> Anforderung 1
Nenne alle gesetzlichen Verpflichtungen und Erwartungshaltungen in Deutschland, die der Textauszug als Beispiele aufführt.
> Anforderung 2
Was kann laut dem Textauszug bei einem Telefonanruf statt eines Wähltons kommen?
> Anforderung 3
Übersetze den folgenden Satz aus dem Textauszug ins Englische: »„Dass es der Gemeinschaft gut geht, ist wichtiger, als dass es dem Individuum gut geht“, so die Meinung eines Diskutanten zu den Prioritäten der Chinesischen Gesellschaft.«

───── Ausgewählter Textauszug

Frage an Hubertus Heil von Roland S. bezüglich Gesellschaftspolitik, soziale Gruppen
Sehr geehrter Herr Heil,
der folgende Bericht thematisiert „China hat eine geniale Mischung aus Orwells 1984 und Huxleys Schöne Neue Welt geschaffen“.
Bei einem Telefonanruf kann statt eines Wähltons eine Ansage kommen, "in der die angerufene Person angeprangert werde. Da bekomme man zum Beispiel zu hören: „Die Person, die sie gerade anrufen, ist ein Vertrauensbrecher, er hat seine Schulden nicht bezahlt und steht auf der schwarzen Liste."
https://www.welt.de/vermischtes/article200552362/Maischberger-Peking-will-sich-den-Traum-aller-diktatorischen-Herrscher-erfuellen.html
„Dass es der Gemeinschaft gut geht, ist wichtiger, als dass es dem Individuum gut geht“, so die Meinung eines Diskutanten zu den Prioritäten der Chinesischen Gesellschaft.
Überspitzt formuliert heißt dies, dass es egal ist, wie es dem Einzelnen (Souverän) ergeht, Hauptsache das (politische) System, die Gesellschaftsstruktur, das (kommunistische) Staatswesen ist vital und überlebensfähig.
In Deutschland gibt es immer mehr gesetzliche Verpflichtungen (Vorgaben), zumindest Erwartungshaltungen, die den Bürgern durch das politische System auferlegt werden. Zu nennen sind Krankenversicherungspflicht (zukünftig auch Rentenversicherungspflicht), beispielhaft aber auch die lautstarken Aufrufe der Politik zur Körperzergliederung (Organspende) oder die geplante Impfpflicht, mit Strafandrohung, für aktuell z.B. Masern.
Halten Sie diese in Deutschland immer stärker um sich greifenden Verpflichtungen und Erwartungshaltungen durch das politische System (Politiker) im Prinzip vergleichbar mit den Erwartungshaltungen (Verpflichtungen) in China?
Wird die Politik ein vergleichbares Scoringsystem wie in China einführen, bei dem derjenige belohnt wird, der den Wünschen und Vorstellungen der Politiker entspricht und derjenige bestraft wird, der den Erwartungshaltungen nicht gerecht wird?

──────────
───── Bereitgestellte Daten

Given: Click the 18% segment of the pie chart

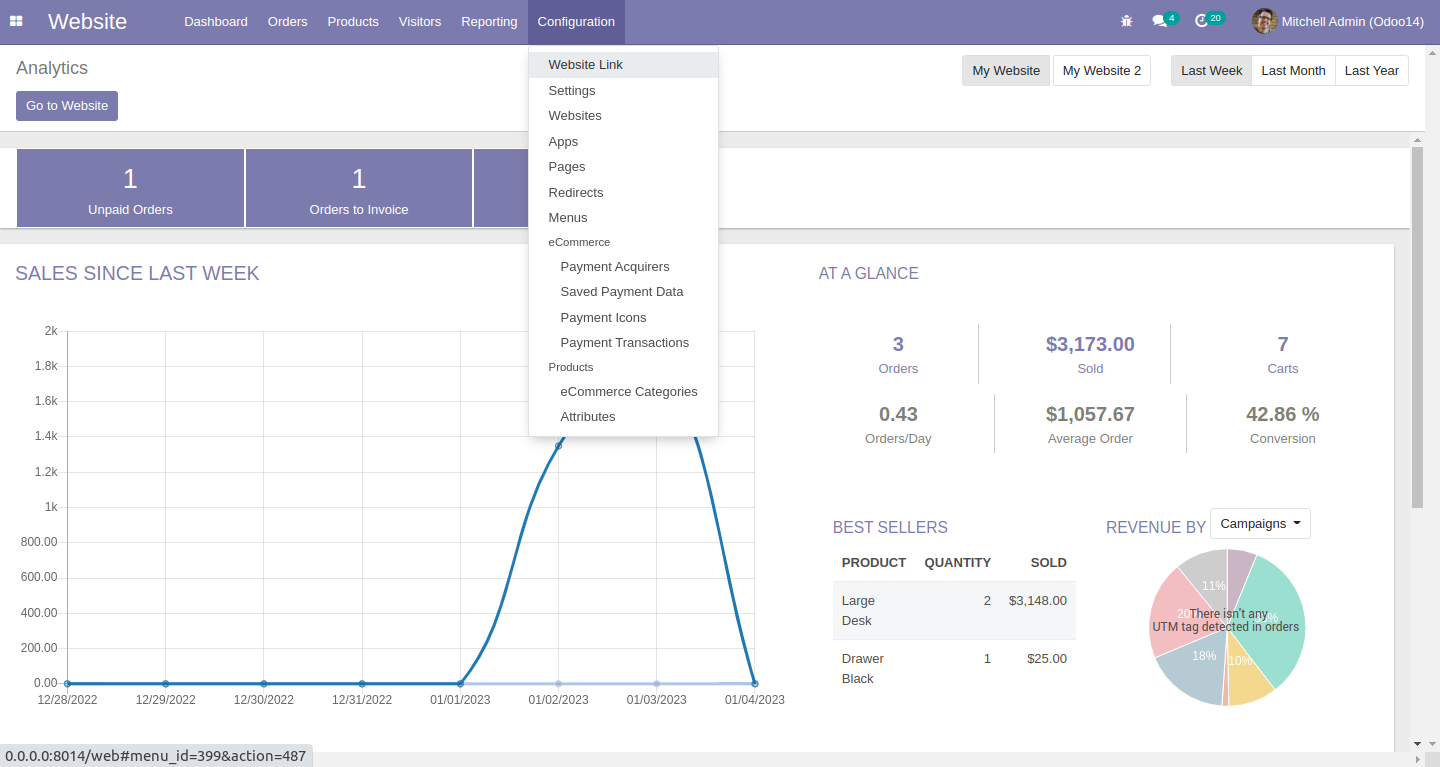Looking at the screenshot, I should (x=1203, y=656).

──────────
───── Bereitgestellte Daten

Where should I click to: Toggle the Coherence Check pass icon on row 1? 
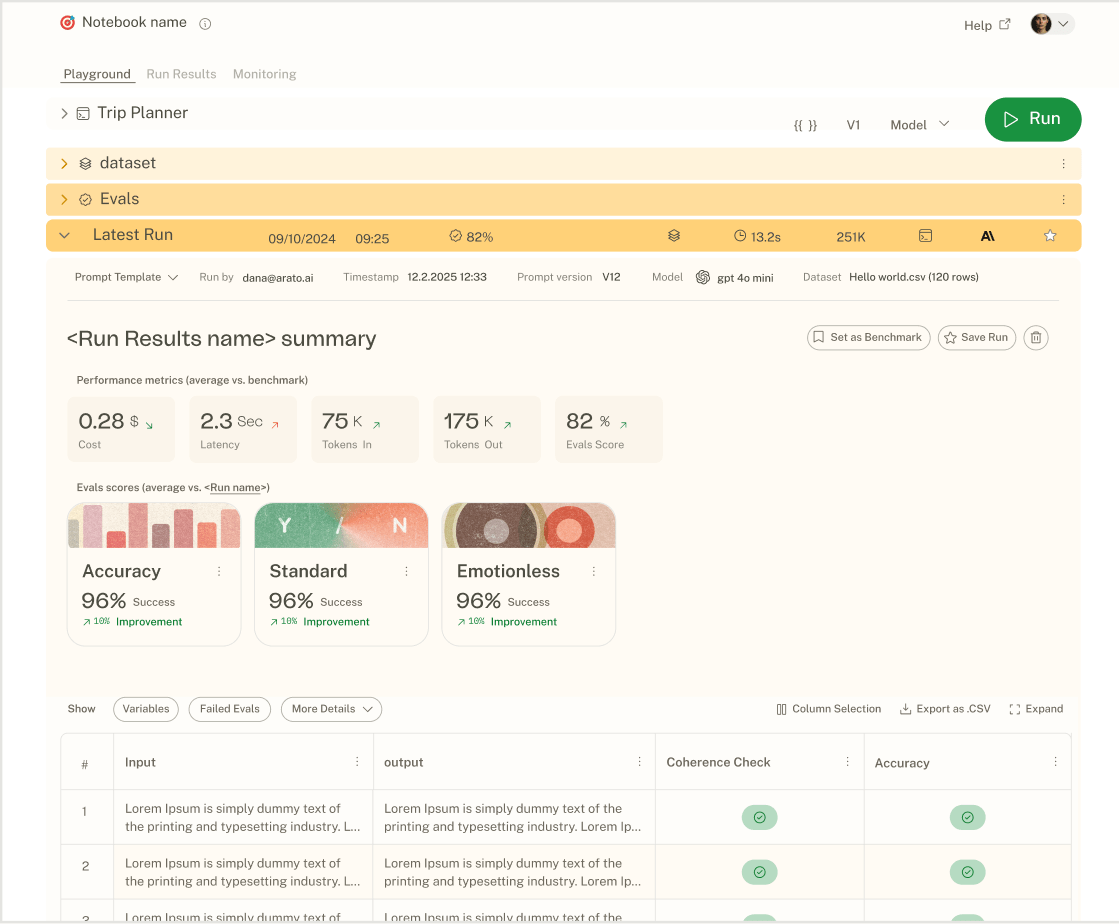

──────────

> Ergebnis 1
- Krankenversicherungspflicht
- zukünftig auch Rentenversicherungspflicht
- die lautstarken Aufrufe der Politik zur Organspende
- die geplante Impfpflicht mit Strafandrohung, aktuell z. B. für Masern

> Ergebnis 2
Eine Ansage, in der die angerufene Person angeprangert wird.

> Ergebnis 3
"That the community is doing well is more important than that the individual is doing well," according to one discussant's view of the priorities of Chinese society.